Paramedic Ori Lazarovich was among the first responders to arrive.
“A few seconds after the sirens finished and we hear the loud boom noises, we automatically exit the safe rooms and start heading toward where we suspected the missile hit,” he told The Media Line.
At first, crews knew only the general area.
“At first, we don’t have the exact location,” Lazarovich said. “We have an area. Then, a few minutes later, people start understanding that their house is the one that was hit, and we begin receiving more precise addresses.”
By the time responders reached the neighborhood, it was clear the damage stretched far beyond the impact point.
“This is where the missile hit, but the damage spreads hundreds of yards around,” he said. “You have a giant perimeter where houses are destroyed as well.”
Injured residents stumbled out of damaged apartments while others searched for neighbors or relatives trapped inside. Paramedics began triaging victims and moving the most seriously wounded to nearby hospitals, then moved through surrounding buildings looking for casualties from shrapnel and shattered glass.
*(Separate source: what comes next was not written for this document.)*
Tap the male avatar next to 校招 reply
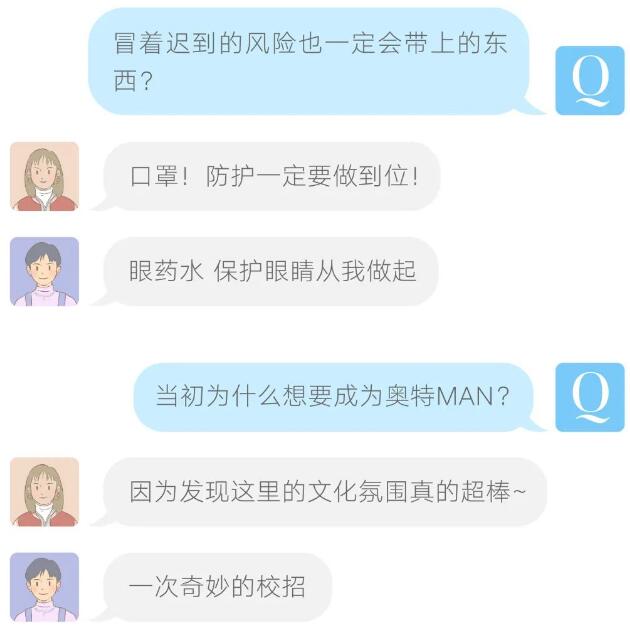 44,587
“We start triaging and treating,” Lazarovich said. “You have a huge influx of patients who can evacuate themselves first.”
“You never know where someone might be,” he said. “Maybe there’s shrapnel on one side or windows shattered somewhere else, but you can’t miss anyone. You have to treat people across the whole area.”
Even after reaching the scene, responders know another missile could arrive within minutes.
“You’re always looking up in the sky,” he said. “You want to treat and transport patients as fast as possible because you don’t want to be standing here when the next missile strikes.”
That pressure, Shacham told The Media Line, was exactly what the organization expected when it prepared for the possibility of direct war with Iran. Planners assumed crews might have to operate with limited backup even at major impact sites.
“We expected that this war would be different from the war in June 2025, in the amount of missiles, in the tonnage of explosives, how much explosives are being shot,” he said. “We took into consideration that Magen David Adom people will have to work by themselves. That means that we will not be able to send 100 ambulances to each scene. So we trained our people for the worst-case scenario. You have to work on your own.”
At the dispatch center in Ramla, teams work around the clock directing ambulances, medics, and first responders nationwide. Operators track alerts in real time, steer crews toward impact zones, and stay in close contact with hospitals as reports of injuries and collapsed buildings pour in.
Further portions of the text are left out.